• Rows of pointing data:
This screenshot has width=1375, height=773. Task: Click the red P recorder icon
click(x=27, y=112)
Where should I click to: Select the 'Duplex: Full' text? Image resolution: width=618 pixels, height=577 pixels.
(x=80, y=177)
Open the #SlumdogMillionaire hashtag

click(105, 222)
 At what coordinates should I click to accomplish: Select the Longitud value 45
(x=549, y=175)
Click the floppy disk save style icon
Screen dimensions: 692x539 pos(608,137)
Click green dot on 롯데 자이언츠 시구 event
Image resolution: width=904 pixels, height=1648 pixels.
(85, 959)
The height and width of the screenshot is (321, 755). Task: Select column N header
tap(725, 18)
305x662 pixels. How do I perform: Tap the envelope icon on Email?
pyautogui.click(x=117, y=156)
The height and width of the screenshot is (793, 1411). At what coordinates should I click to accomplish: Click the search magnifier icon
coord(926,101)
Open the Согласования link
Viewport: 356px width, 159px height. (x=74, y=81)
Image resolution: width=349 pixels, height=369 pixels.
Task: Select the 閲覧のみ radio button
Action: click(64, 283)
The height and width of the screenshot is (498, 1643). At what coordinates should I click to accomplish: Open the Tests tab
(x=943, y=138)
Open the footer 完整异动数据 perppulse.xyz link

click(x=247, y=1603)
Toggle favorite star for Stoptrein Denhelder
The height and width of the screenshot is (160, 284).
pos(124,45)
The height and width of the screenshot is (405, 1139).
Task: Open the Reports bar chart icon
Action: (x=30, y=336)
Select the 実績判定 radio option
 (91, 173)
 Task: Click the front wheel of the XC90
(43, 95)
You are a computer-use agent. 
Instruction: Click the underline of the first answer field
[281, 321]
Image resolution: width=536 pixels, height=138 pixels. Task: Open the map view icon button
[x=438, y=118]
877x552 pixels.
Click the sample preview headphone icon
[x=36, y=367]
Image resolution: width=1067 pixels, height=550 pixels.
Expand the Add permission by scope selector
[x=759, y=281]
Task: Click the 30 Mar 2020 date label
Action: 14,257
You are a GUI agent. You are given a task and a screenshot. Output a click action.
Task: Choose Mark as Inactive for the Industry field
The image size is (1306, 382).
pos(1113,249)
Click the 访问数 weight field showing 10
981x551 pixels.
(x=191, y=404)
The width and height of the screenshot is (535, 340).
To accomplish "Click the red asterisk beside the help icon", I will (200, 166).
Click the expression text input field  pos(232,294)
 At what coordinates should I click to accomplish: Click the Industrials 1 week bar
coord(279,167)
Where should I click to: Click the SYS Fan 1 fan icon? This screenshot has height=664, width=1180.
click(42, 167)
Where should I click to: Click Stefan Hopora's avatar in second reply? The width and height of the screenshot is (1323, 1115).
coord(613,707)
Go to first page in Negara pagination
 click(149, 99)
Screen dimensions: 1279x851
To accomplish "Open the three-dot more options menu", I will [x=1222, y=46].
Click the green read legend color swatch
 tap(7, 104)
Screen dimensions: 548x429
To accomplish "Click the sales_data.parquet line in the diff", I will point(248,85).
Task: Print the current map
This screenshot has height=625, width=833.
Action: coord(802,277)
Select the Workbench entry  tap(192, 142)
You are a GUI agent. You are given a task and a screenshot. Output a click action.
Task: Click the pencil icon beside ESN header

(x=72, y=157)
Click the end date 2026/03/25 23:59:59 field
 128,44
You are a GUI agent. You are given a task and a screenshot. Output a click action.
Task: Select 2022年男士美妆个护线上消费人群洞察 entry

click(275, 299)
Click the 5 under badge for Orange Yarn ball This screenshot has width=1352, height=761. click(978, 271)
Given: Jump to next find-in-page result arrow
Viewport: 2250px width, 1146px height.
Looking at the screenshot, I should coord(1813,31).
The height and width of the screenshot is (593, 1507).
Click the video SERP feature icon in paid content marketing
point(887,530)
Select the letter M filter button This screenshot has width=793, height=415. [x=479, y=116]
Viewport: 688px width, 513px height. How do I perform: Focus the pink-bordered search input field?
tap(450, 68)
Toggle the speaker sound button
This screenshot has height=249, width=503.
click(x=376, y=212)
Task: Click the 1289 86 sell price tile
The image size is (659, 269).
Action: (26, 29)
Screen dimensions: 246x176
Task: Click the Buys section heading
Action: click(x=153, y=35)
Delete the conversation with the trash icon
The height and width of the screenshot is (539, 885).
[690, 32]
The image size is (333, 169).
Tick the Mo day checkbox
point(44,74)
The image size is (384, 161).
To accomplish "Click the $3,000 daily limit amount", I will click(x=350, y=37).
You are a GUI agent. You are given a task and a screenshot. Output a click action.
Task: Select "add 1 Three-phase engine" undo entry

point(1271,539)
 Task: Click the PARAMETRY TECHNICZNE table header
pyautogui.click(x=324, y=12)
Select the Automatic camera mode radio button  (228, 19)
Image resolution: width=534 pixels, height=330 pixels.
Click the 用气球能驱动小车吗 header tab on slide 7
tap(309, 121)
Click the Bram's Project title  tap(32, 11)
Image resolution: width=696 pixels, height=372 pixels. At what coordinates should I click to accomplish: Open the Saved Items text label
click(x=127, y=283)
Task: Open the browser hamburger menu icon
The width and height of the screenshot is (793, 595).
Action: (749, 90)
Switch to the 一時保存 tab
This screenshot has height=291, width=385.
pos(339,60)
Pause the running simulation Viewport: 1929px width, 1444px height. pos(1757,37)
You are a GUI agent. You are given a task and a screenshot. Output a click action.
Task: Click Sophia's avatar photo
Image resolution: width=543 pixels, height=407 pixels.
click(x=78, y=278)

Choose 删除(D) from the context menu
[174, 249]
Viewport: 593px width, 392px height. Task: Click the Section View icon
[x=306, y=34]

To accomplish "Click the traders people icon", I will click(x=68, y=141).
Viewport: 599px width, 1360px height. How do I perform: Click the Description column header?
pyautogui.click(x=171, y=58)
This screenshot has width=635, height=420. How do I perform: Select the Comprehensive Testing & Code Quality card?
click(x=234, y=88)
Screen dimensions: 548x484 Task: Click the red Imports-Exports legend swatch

• Task prompt: Copy out the items word for word, from the very first line through the line holding "pyautogui.click(x=117, y=156)", including that line.

• Written answer:
This screenshot has width=1375, height=773. Task: Click the red P recorder icon
click(x=27, y=112)
Where should I click to: Select the 'Duplex: Full' text? Image resolution: width=618 pixels, height=577 pixels.
(x=80, y=177)
Open the #SlumdogMillionaire hashtag

click(105, 222)
 At what coordinates should I click to accomplish: Select the Longitud value 45
(x=549, y=175)
Click the floppy disk save style icon
Screen dimensions: 692x539 pos(608,137)
Click green dot on 롯데 자이언츠 시구 event
Image resolution: width=904 pixels, height=1648 pixels.
(85, 959)
The height and width of the screenshot is (321, 755). Task: Select column N header
tap(725, 18)
305x662 pixels. How do I perform: Tap the envelope icon on Email?
pyautogui.click(x=117, y=156)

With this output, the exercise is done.